Carnivorous Plants?

The Woodland Garden at the Nature Preserve is a work in progress. We now have two bridges over the brook, if you haven’t been by lately, and stones line with waterway. Just above the basin at the end of the brook is a new bog featuring some truly unusual pitcher plants. No, you don’t use them to get a drink from the stream. Contradictory to what we often think, the pitcher plant does not really look like the one we have in the fridge. Rather, most of them resemble goblets of all shapes and sizes! And they EAT insects!

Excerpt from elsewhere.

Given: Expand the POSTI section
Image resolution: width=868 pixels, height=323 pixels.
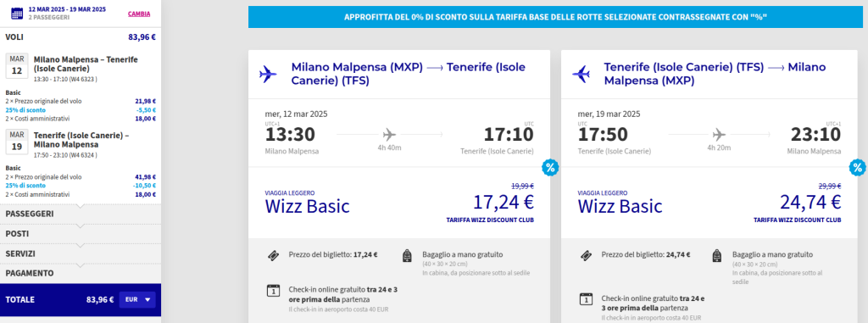Looking at the screenshot, I should (x=81, y=234).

With its deeply folded leaves, the cup-shaped plant stores up a sweet-smelling juice which lures an unsuspecting insect into its mouth. And when it is about to sip…an unfortunate thing happens.It falls in. Unable to climb back, this fallen insect flails helplessly in the fluid until it loses energy and submits to the overpowering force of its fate. See the fine hairs along the lip of the plant? They line the entire cup, and once an insect enters, it can’t climb back out again.

So what happens to the ill-fated insect? Much like animals, the pitcher plant “eats” the poor thing up. How does this seemingly harmless plant do such thing? The secret lies in the juice. This liquid is no ordinary nectar. It actually contains chemicals (similar to those found in the stomach) that could slowly munch and swallow the skin of its prey until it dissolves completely—becoming the very juice that it once tried to drink.

How did the pitcher plant become meat eating? It actually took millions of years before simple, harmless leaves became carnivorous. Yes, it is the mysterious and wonderful product of natural selection! Nature itself favored the growth of leaves with larger dents until it became what we know today. The plant “evolved” because those that adapted to eat insects survived the poor and acidic soil conditions, obtaining the necessary proteins, nitrogen and other minerals it couldn’t just absorb from the soil like other plants.

The good news is, these are small plants and will not shout out “FEED ME!” like Audrey II did in Little Shop of Horrors! You are still safe walking through the Nature preserve!